      • To develop the concept of object permanence – knowing that an object exists even though it can no longer be seen.
      • hand-to-eye coordination.
      • To exercise thinking skills which will initiate the recognition of the objects persistence and stability.
      • Independency and Prediction. The child will see the outcome and recognize the practice.

      How to use it

      • Present and name the activity to baby. Ideally in a tray: the box and a little basket with the coins.
      • Show how the coins goes into the hole
      • Open the little door and show baby that the coins are in fact, still in the box
      • Give the coins to baby to try it for themselves until they master it
      • Return it to a low shelf in a vertical position once baby is done playing with it


          II. Fun & educational activities 

          • Squeak squeak: Squeeze a squeaky toy to let baby hear the sound. Next, cover it with a blanket and squeak it again. See how they react to hearing the sound this time and help them pull off the blanket. Helps baby exercise their memory and ability to locate sounds.

_Data supplied:_
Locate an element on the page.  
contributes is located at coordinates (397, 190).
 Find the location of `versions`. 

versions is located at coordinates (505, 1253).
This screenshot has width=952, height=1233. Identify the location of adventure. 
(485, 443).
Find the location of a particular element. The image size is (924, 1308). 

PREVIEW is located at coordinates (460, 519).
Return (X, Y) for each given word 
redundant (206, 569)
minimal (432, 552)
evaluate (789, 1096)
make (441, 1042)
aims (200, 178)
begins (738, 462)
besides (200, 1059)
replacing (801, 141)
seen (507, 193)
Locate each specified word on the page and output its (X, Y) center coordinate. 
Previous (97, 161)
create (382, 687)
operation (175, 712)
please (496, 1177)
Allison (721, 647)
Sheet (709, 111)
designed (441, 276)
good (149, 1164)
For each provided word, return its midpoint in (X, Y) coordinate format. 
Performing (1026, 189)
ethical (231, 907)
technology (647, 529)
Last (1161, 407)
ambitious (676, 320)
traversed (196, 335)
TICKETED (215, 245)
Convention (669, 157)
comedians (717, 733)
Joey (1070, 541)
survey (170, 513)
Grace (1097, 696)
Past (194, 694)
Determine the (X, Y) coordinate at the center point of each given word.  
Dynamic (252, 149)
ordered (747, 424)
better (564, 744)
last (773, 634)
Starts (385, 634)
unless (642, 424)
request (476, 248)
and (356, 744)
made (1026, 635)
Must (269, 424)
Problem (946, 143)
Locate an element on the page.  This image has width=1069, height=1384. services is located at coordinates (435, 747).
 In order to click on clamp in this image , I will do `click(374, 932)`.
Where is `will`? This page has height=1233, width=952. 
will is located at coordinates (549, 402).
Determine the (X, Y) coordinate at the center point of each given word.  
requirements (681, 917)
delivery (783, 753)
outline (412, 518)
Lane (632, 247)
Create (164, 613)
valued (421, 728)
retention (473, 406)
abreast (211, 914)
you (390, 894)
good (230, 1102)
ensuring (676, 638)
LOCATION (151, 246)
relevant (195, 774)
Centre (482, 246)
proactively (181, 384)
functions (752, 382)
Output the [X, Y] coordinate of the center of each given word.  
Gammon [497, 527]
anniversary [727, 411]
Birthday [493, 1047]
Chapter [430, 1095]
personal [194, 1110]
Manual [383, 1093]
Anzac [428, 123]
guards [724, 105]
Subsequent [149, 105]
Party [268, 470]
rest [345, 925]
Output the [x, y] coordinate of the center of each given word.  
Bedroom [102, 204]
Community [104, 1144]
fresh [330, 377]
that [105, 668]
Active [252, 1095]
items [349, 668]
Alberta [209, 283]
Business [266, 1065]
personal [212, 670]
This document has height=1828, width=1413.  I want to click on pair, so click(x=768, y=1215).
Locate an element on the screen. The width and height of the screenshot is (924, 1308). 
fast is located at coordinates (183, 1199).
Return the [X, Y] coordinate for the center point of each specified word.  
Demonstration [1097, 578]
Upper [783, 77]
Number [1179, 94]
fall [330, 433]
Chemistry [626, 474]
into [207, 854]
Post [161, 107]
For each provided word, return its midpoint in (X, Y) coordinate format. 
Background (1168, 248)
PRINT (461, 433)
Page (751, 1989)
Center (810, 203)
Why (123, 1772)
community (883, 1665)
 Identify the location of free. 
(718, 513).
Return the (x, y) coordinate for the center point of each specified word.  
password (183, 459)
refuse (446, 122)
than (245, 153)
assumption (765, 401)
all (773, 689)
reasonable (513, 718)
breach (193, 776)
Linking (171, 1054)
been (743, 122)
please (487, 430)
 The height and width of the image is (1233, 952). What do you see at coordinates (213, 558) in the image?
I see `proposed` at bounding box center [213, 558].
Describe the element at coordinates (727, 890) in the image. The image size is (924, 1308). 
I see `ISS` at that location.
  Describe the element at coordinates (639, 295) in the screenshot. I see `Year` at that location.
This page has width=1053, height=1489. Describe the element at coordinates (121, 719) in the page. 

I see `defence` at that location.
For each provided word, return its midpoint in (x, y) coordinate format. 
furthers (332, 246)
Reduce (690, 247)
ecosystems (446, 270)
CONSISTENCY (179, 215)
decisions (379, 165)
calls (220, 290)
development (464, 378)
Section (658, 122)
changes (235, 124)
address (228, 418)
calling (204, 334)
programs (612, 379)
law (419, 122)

_Exercise directions:_
Continue the passage on object permanence activities for babies, picking up after its last sentence.

_Answer space:_
          • Bubbles all around: Blow some nice bubbles for baby and let baby pop them when they land. Helps baby learn cause and effect by watching bubbles pop when they land on other things and people.

          • Time to connect: Name the items baby points to and ask questions. For example, if baby points to a toy, ask, "Would you like that toy?" Helps baby learn that gestures have meaning.

          • Spooning: Work with baby to help them eat with a spoon independently, if you haven't already. Place plastic, baby sized utensils on tray so baby can practice scooping food. Helps baby try new tastes and textures while improving motor skills.

          • Balloon Time: Let baby chase a balloon around the room. Baby may be able to sit and catch the balloon if tossed directly to them.

          • Always stay with baby in case the balloon pops. Helps with movement coordination.

          • Toy Offering: Offer toys for baby to hold while they are standing so they have to practice balancing without using their hands.

          • Sponge Bob: Drop some sponges when it's time to bathe baby. Let baby squeeze and soak the sponges to help them strengthen their hands.

          • Pudding/Yogurt Painting: Instead of using regular paint, swap it out with pudding or yogurt. Let your toddler draw with these foods on a paper washable plate. Helps baby build fine motor skills, sense of touch and totally safe to eat.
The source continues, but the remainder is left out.